Fortescue Metals Group Limited (ASX: FMG) saw its share price sink 4.3% to $2.43, as iron ore prices continued their descent. Spot iron ore fell 4.8% overnight to US$52.88 a tonne, and well off the US$63.74 a tonne it saw last week. Fortescue’s share price tends to swing wildly around the moves in the iron ore price, given its dependence on the commodity and huge debt balance.
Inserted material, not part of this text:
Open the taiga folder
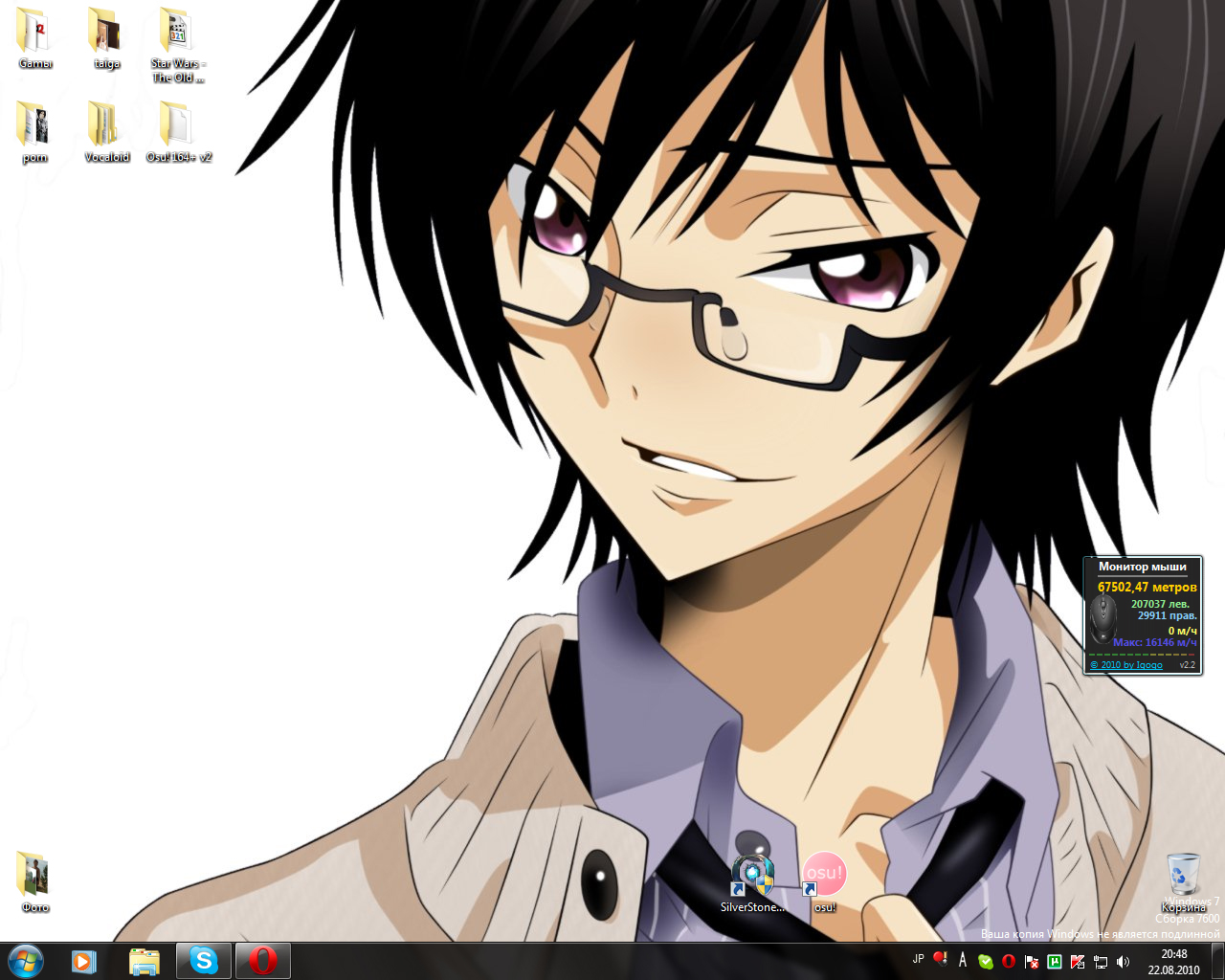Image resolution: width=1225 pixels, height=980 pixels. [106, 33]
Metcash Limited (ASX: MTS) saw its share price slide 3.9% to $1.74. The supermarket distributor and owner of the Mitre 10 brand is one of the most heavily shorted shares on the ASX, with investors betting the ongoing supermarket wars between Aldi, Coles and Woolworths Limited (ASX: WOW) will result in Metcash’s IGA stores being the major casualty. Mind you, it could also be investors taking profits after share rallied more than 60% in the past six months.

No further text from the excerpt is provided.